One Body

by A.E. Knoch

A STRONG REACTION against the transcendent grace of God, which is ours in this economy, seems to have set in, even among those who proclaim "body truth." Membership in the body is made an attainment, depending upon knowledge and walk. The saints are divided into several bodies instead of being all one in Christ Jesus. The unities of Ephesians four are denied. Paul prayed that God might give us a spirit of wisdom and revelation to realize the faith which is ours, to perceive the prospect of its call, and what is its glorious riches among the saints (Eph.1:15-18). Now this is reversed. We are told that we have nothing which we do not realize. We must perceive our position, or we will not get it. We will be reduced to a lower "body" if we do not see the "mystery." We must earn what is ours in Christ!

How different was it with the Corinthians! They were fleshly. They were minors. Paul could not make the "mysteries" known to them because of their immaturity. We have no record of less worthy objects of God's grace in Paul's epistles, for even their morals were low. Yet to these he writes, "Now you are the body of Christ (1 Cor.12:27). He makes no exceptions. Rather, the figure of the body in Corinthians demands dishonorable members (1 Cor. 12:23).

It is the same spirit of sectarianism which casts out of the church those who are defective in doctrine, though the deniers of the resurrection were not cut off from the Corinthians. It is true indeed that, in Corinthians, the members of the one body differ in rank. Some are honorable and strong, others weak and deficient. Yet even there they were blended together, so that there was no schism in the body, so that all were mutually solicitous over one another, and sympathized with each other. Now we are told that they belong to different bodies, with different faiths and other expectations. But in Ephesians the body is a joint-body. All members are of equal rank. God's grace superabounds to all. There is only one body.

Abraham did not believe the doctrine of justification in order to be justified. He believed God. He believed that God would do as He had said about his seed. Everyone who believes God today concerning Christ, receives infinite treasures in Him, no matter how feeble his faith, or how little he perceives of his riches in the Beloved. God is not bartering so many gifts for so much faith.

By their fruits you shall know them. This teaching is the fruit of a partitioning which is unwarranted and unscriptural. It comes from the human tendency to exalt self, so that even God's grace is used to divide Christ, and Paul, and the saints, placing some in an exclusive and superior caste. All recovery of truth is almost sure to become corrupted. It has always been so, and it is so today. Let us avoid all teaching which separates the saints of today into bodies according to their knowledge or experience, or gives to them different destinies or expectations depending on their attainments.

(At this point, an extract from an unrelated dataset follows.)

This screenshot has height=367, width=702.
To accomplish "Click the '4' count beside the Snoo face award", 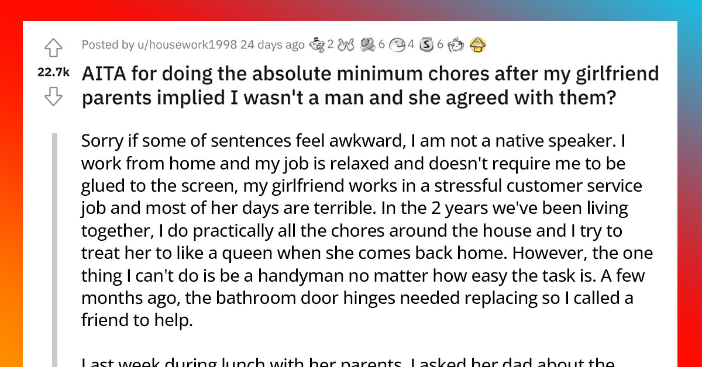I will [411, 45].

As a result of the teaching contained in the first three chapters of Ephesians, the apostle lists the unities of the spirit--one faith, one expectation, one body. Strange to say, many who stress Pauline teaching, and almost narrow down the truth for today to the Ephesian letter, arrive at exactly the opposite conclusion--two or more faiths, as many destinies and bodies. Of course, in each case "we"--in contrast to ordinary believers who do not understand "body" truth--are superior! We have a body of our own, and a unique destiny! Does not this show clearly that Ephesians has not been understood? That the "mystery" has not been grasped? Let me implore those whom God has enlightened on these themes to avoid all teaching which leads to such a sectarian and divisive attitude toward others who may not have much light. If they believe God they are in Christ just as much as we are, and in Him they are complete, whether they know it or not.